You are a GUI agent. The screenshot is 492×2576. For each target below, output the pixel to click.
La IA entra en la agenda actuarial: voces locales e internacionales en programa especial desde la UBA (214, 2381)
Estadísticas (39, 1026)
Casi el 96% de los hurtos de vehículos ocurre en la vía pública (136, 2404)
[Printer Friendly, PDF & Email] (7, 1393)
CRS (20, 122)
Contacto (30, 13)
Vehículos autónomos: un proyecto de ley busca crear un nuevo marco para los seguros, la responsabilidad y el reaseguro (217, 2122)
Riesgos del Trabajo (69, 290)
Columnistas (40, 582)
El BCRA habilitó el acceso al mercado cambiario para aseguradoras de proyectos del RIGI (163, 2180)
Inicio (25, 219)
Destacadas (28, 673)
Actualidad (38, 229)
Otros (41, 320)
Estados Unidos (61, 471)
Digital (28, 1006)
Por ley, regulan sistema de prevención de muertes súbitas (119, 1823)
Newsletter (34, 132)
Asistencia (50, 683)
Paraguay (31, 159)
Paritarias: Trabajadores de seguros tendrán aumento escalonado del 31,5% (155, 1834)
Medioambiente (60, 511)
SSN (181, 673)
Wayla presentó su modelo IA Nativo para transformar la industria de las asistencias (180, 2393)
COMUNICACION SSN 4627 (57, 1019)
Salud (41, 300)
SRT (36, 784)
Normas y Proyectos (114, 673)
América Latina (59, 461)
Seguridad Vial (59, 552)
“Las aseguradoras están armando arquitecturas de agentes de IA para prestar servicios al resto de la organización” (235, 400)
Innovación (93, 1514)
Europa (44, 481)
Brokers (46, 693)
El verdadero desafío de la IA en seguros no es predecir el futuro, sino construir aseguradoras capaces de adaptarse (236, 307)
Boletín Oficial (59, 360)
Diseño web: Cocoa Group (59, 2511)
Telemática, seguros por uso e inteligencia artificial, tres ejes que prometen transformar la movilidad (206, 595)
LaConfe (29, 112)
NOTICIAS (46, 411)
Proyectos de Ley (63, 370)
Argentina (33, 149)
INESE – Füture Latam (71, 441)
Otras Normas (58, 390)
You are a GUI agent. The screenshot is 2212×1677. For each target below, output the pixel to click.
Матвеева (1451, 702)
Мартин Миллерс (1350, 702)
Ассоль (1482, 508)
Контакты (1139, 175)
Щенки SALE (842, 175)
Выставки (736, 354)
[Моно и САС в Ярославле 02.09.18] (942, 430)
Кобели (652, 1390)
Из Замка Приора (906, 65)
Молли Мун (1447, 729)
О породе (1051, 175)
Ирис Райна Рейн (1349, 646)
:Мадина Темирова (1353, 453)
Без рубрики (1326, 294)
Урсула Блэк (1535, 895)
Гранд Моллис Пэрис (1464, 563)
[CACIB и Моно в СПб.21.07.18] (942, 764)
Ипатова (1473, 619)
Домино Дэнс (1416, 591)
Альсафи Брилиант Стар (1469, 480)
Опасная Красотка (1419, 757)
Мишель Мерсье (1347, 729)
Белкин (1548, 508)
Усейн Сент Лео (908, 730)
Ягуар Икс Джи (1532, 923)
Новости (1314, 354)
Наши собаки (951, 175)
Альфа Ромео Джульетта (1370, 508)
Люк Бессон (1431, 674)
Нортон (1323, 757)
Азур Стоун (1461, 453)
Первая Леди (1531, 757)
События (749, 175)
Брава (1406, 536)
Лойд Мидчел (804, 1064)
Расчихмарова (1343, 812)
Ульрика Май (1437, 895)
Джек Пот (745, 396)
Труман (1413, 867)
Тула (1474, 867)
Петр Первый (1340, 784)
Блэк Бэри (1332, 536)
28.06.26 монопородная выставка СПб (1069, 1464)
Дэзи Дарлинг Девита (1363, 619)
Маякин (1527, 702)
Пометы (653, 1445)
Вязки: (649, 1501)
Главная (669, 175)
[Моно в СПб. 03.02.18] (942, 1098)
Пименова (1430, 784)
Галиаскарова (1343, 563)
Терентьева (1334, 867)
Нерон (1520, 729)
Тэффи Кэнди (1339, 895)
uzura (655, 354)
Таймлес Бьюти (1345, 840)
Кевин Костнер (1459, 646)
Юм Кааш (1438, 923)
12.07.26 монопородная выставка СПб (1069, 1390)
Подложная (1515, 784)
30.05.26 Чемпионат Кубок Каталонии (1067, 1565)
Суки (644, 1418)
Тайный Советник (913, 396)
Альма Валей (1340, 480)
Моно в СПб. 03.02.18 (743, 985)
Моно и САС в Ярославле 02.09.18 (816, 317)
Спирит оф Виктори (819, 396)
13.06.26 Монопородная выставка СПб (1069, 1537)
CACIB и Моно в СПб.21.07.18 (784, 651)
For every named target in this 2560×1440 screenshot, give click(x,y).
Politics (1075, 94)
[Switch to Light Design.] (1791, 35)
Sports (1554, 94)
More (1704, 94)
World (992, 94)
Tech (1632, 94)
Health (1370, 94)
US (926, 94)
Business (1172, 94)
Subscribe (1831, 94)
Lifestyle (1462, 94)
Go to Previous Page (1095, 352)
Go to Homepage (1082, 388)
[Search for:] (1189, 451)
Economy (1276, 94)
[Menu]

## PROMPT
In the listing above, find the line containing "30.05.26 Чемпионат Кубок" and the line containing "Tech (1632, 94)", then quote both, plus every line between them, exactly as written.

## TASK RESULT
30.05.26 Чемпионат Кубок Каталонии (1067, 1565)
Суки (644, 1418)
Тайный Советник (913, 396)
Альма Валей (1340, 480)
Моно в СПб. 03.02.18 (743, 985)
Моно и САС в Ярославле 02.09.18 (816, 317)
Спирит оф Виктори (819, 396)
13.06.26 Монопородная выставка СПб (1069, 1537)
CACIB и Моно в СПб.21.07.18 (784, 651)
For every named target in this 2560×1440 screenshot, give click(x,y).
Politics (1075, 94)
[Switch to Light Design.] (1791, 35)
Sports (1554, 94)
More (1704, 94)
World (992, 94)
Tech (1632, 94)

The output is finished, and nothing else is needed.